Он прежде всего — первый — сломал диктатуру австрийских мебельных и зеркальных фабрик (сегодня бы сказали — «промышленное лобби»). Раньше это они диктовали архитекторам, какими должны быть двери и зеркала, у Ольбриха же первичным было пространство — все остальное должно было ему служить.
Он вырвался из косного и консервативного представления венских архитекторов о «солидности» — такие представления плодили шаблоны и штампы, тупо передающиеся из поколения в поколение. Он рискнул использовать для дверей неиспользуемые до этого материалы, сделал мозаичные и витражные вставки. Все было у него функциональным.
А еще Ольбрих раз и навсегда избавился от знаменитой австрийской «тирании зеркал». Во-первых, он лишил их тяжелых, нудных, обязывающих рам. Раньше зеркало довлело над помещением, и любому венцу, обставляющему квартиру, был знаком надоедливый вопрос: «А куда пойдет это зеркало?» Ольбрих сорвал зеркала со стены, открыв для себя новую свободу — приделывать зеркало на шкафы, тумбочки, да куда угодно, где этого требовала обстановка, а не наоборот. Он урезал зеркало до той формы и того размера, которые вытекали из функции создаваемых архитектором пространств. Людвиг Хевези об этой метаморфозе писал так: «Внезапно зеркало из персоны, которую боялись и уважали, превратилось в удобного товарища по комнате».
То же самое он сотворил с картинами: придумал рамы с подвижными элементами — стеклянными пластинами, которые позволяли хоть каждый день менять экспозицию. Чем не «Икея» по-старовенски?
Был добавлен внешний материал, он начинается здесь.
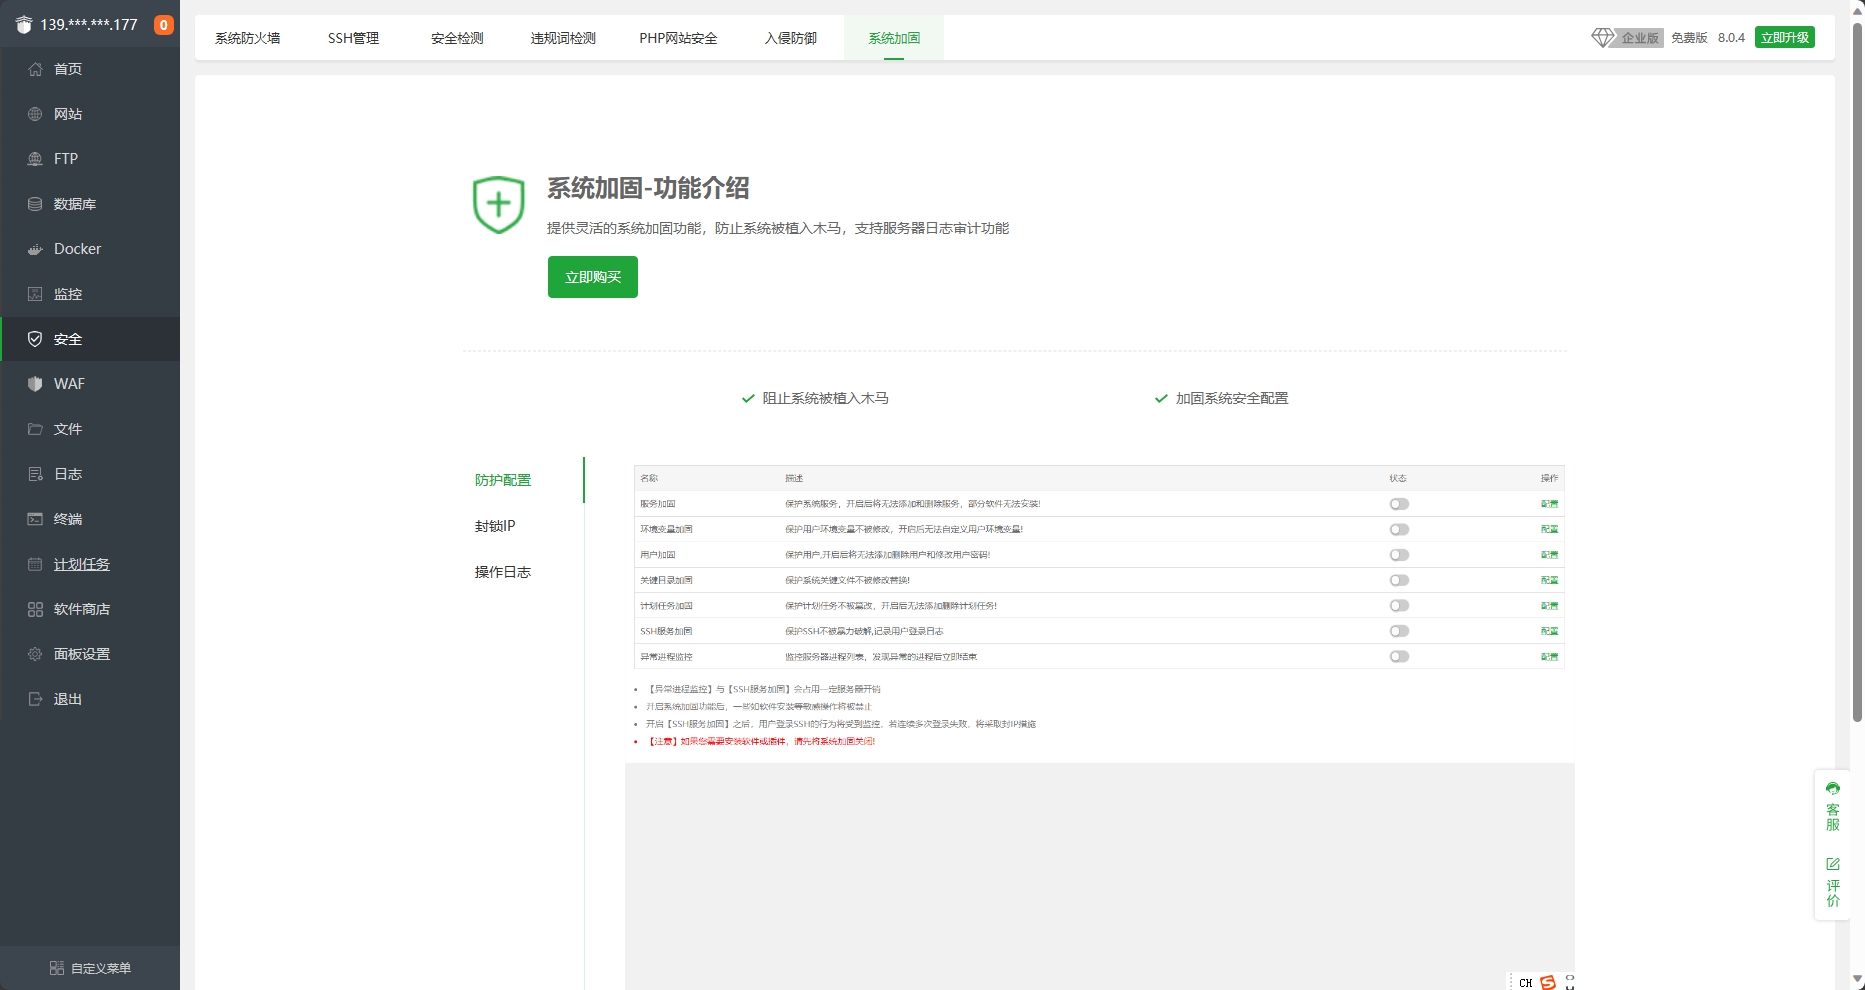Click the 客服 headset icon on the right edge
Screen dimensions: 1865x990
pyautogui.click(x=1832, y=789)
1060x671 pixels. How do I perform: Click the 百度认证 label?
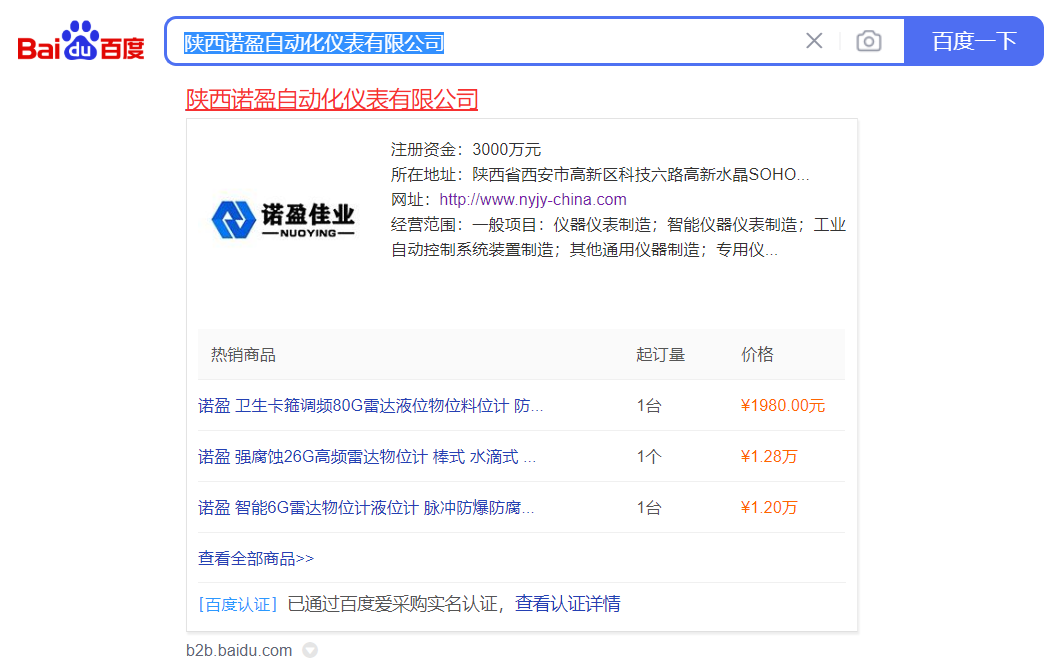click(x=238, y=604)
Хевези описывает в своих репортажах — очень подробно — виллу, которую Ольбрих построил по заказу одной венской семьи. Вилла превратилась в настоящее место паломничества — проходящие мимо задерживались, звонили в дверь и просили у хозяев позволения хоть одним глазком заглянуть внутрь. А все потому, что архитектор учел все мельчайшие оттенки характеров владельцев. Они любили принимать гостей — и Ольбрих решил каждую комнату в своем, особом цвете и стиле. В каждой комнате были двойные двери — стоило входящему открыть первую дверь, он сразу же видел, в какую комнату он хочет войти, потому что внутренние двери носили тот же цвет, что и комната.
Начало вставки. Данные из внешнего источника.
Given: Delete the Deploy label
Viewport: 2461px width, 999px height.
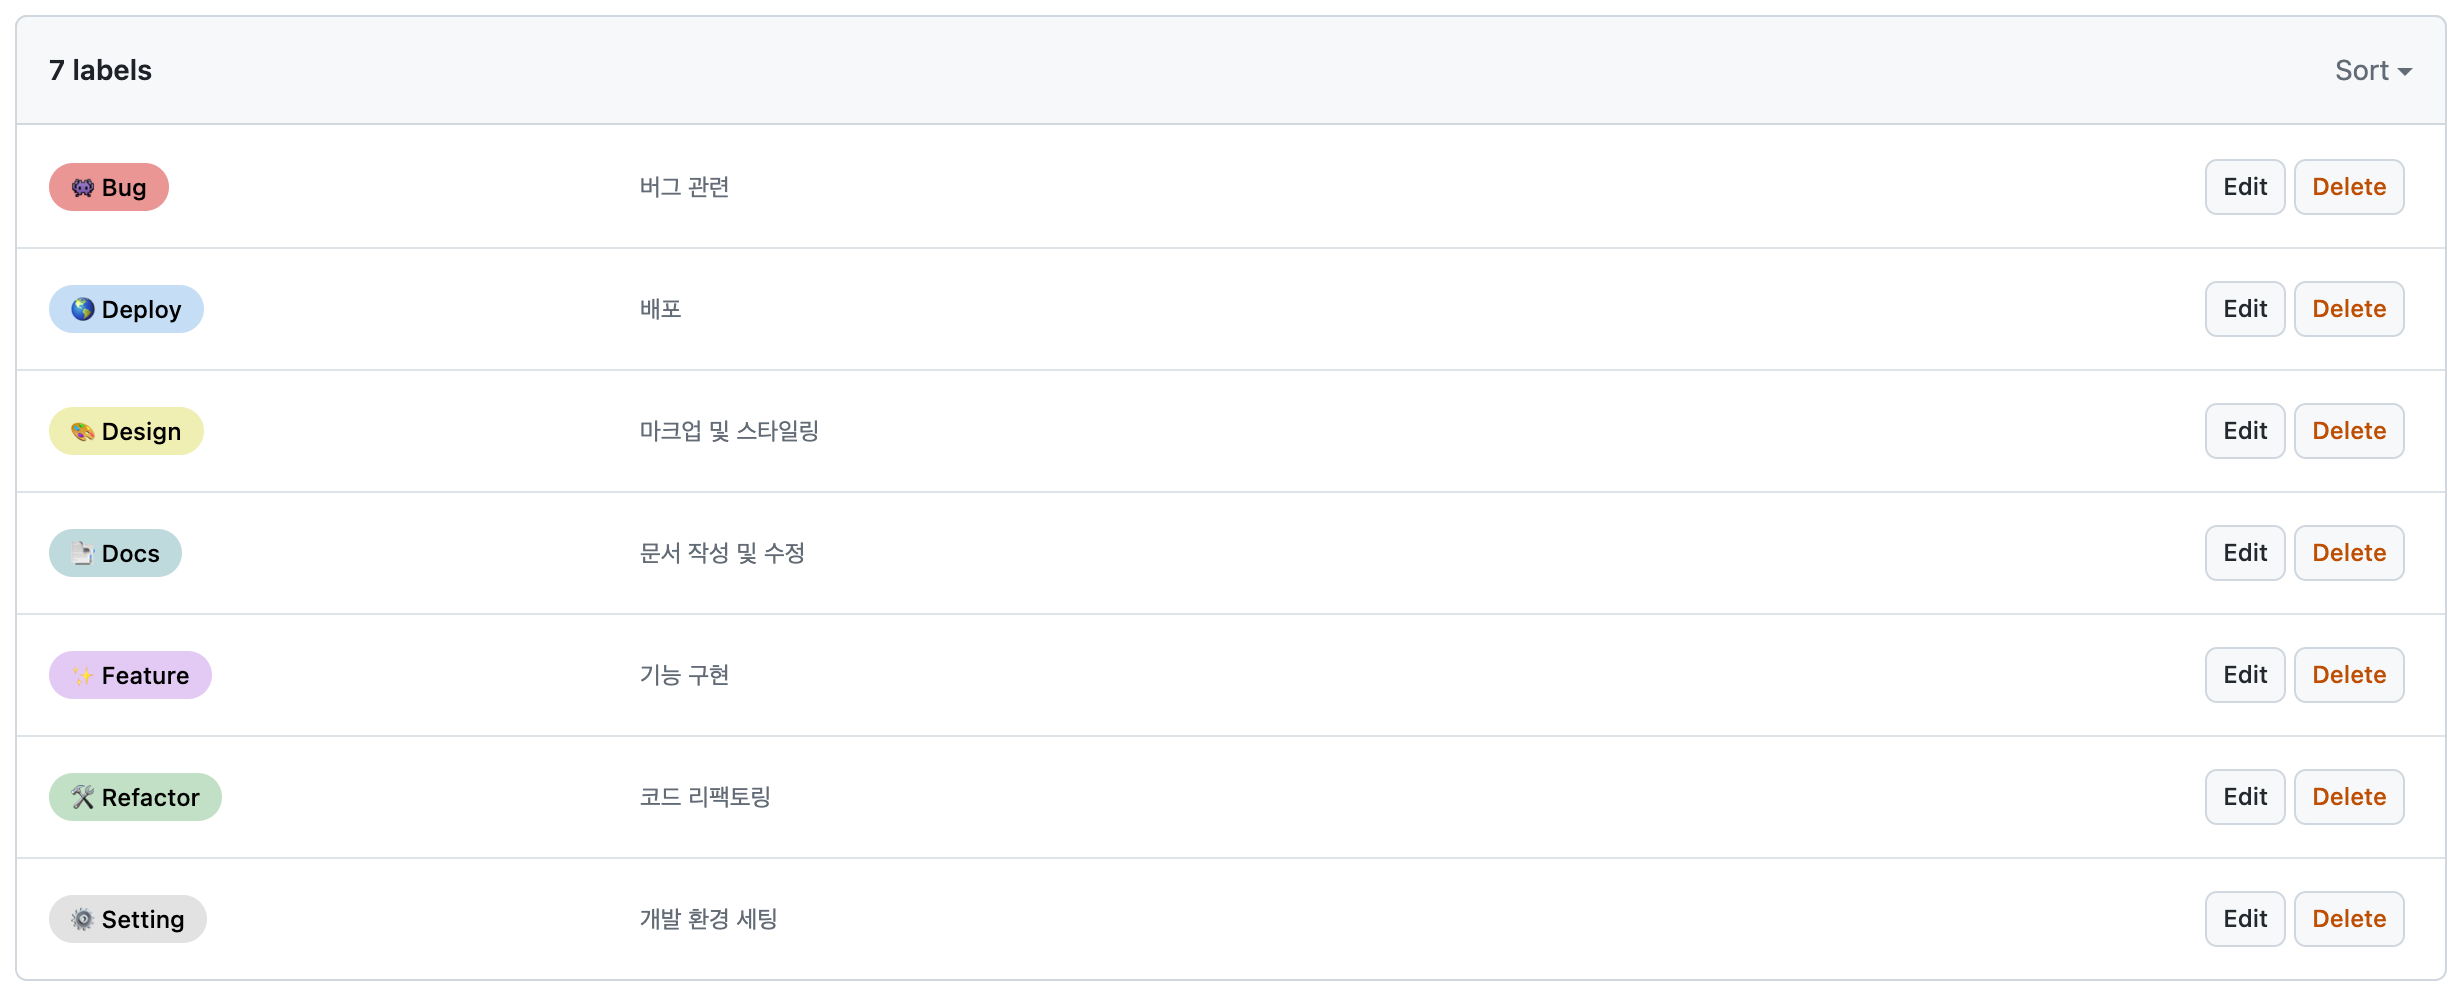Looking at the screenshot, I should [2348, 309].
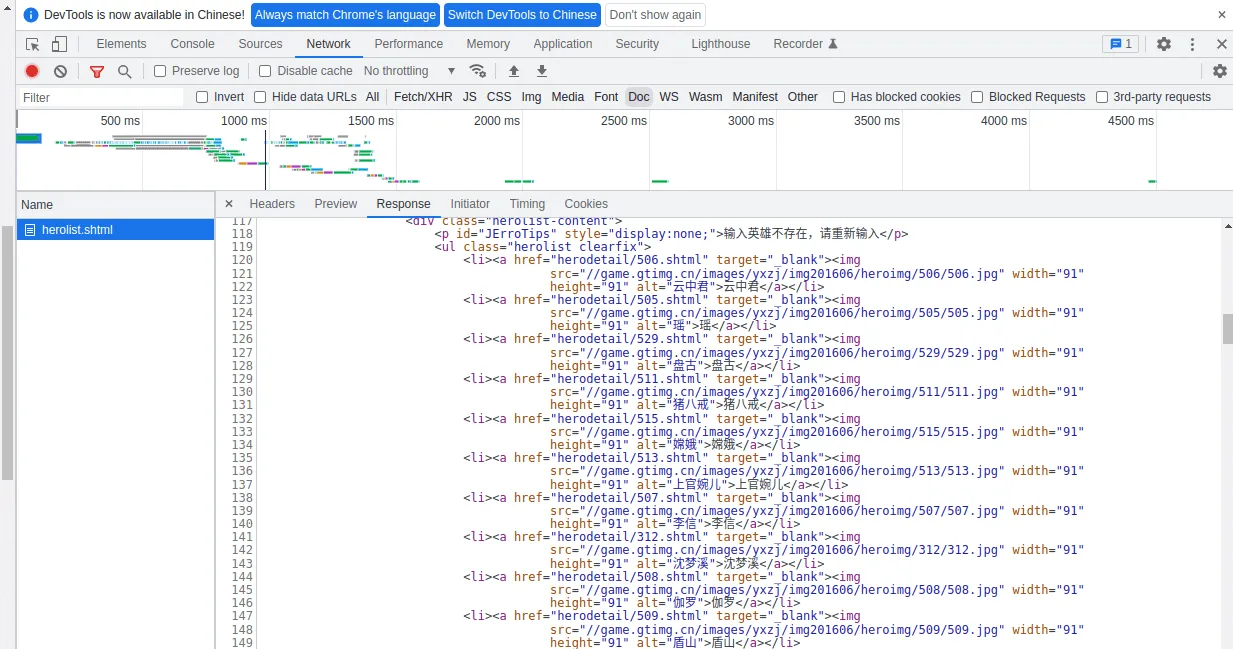Click the inspect element picker icon
Screen dimensions: 1233x649
(33, 44)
![](https://knife.media/wp-content/uploads/2022/08/Seczession-6-640x427.jpg)
Даже материалы Ольбрих изобретал заново — причудливое дерево шкафчика в дамскую комнату цвета ляпис-лазури (артефакт из неведомой экзотической страны?) оказалось обычной, местной древесиной, которую Ольбрих придумал покрыть клеем, сверху обклеить ватманом, украсить орнаментом и покрыть сверхпрочным японским лаком.
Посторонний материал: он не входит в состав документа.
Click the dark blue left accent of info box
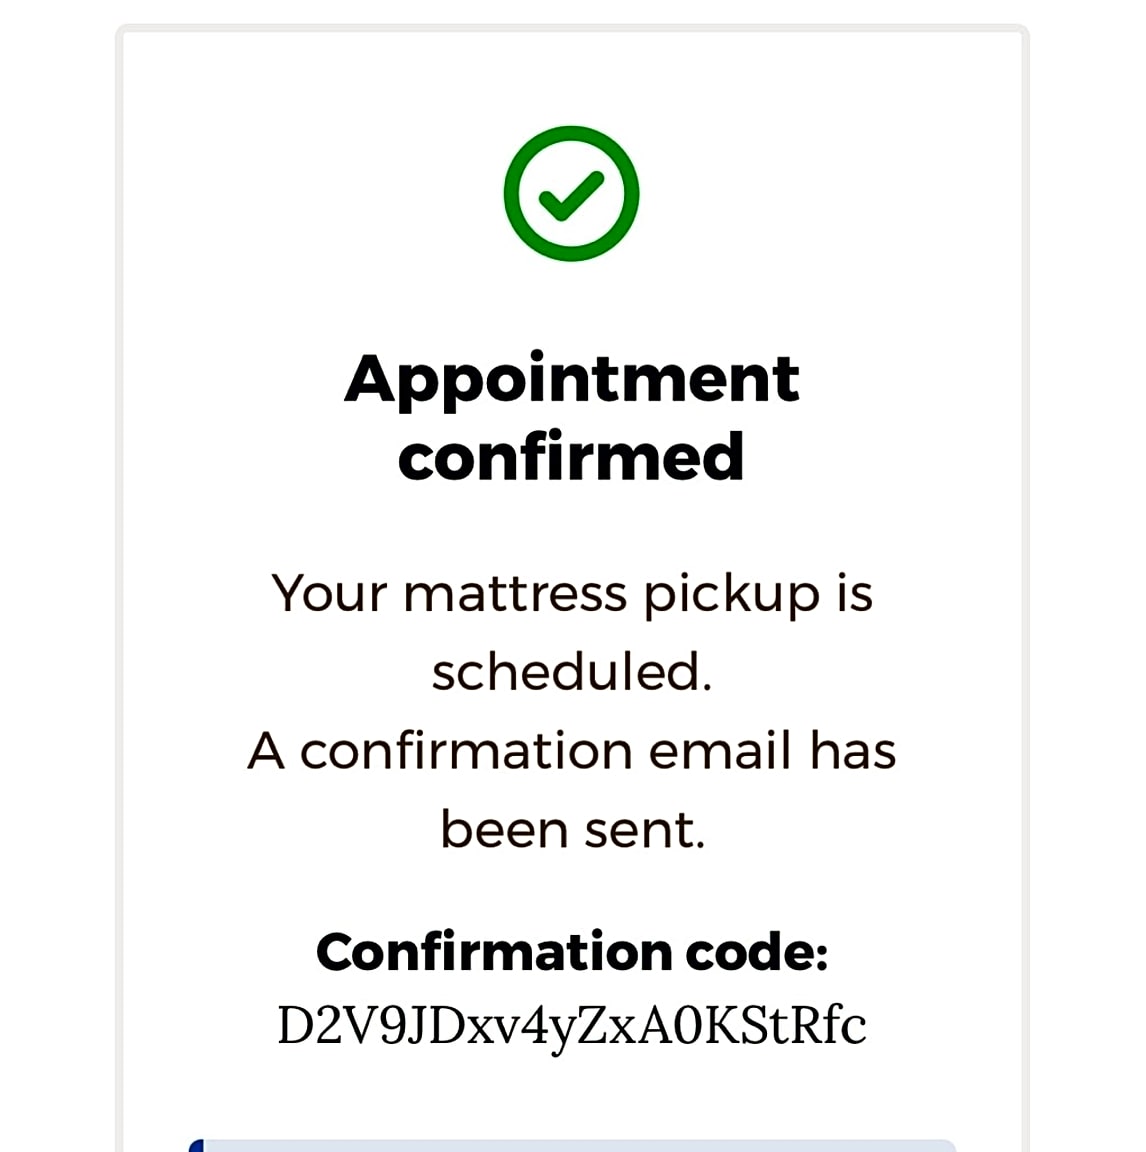Image resolution: width=1146 pixels, height=1152 pixels. pyautogui.click(x=195, y=1146)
«Ольбрих-архитектор — прежде всего поэт жилого пространства, — говорил о нем Хевези. — Пространство настрадалось в этом веке — всем постройкам был отведен набор готовых форм, в которые пространство нужно было равномерно заливать. Что же оставалось на долю индивидуальности?
Там, где индивидуальность решалась выйти на первый план, ее клеймили, называли неухоженностью и беспорядком. Сегодня же снова стало возможным появление поэтов пространства — и Ольбрих один из таких поэтов. Даже его планировка уже читается ясно и в то же время интимно — как стихотворные строки. То, что во времена наших родителей, бабушек и дедушек было скучной прозой пространства, приобретает у Ольбриха собственный ритм… Любой дом Ольбриха — это живой организм, и каждое помещение — живой орган. Как у него это получается — это его изобретение. Он рисует и проектирует все собственноручно — от первого до последнего гвоздя, он учит рабочих по-новому пользоваться инструментом. Он, на деле, изобретает новые инструменты. Даже мебель в его помещениях неслучайна — каждая вещица создается для определенного места в доме и посвящена определенной функции. Мебель и дом тесно переплетаются у него. Он строит дома, которые подходят к характеру, темпераменту и нервной организации владельцев — в одной из его вилл на каждой из дверей, например, выгравирована надпись „Закрывать бесшумно!“. Его дома удивительно подлинные, настоящие».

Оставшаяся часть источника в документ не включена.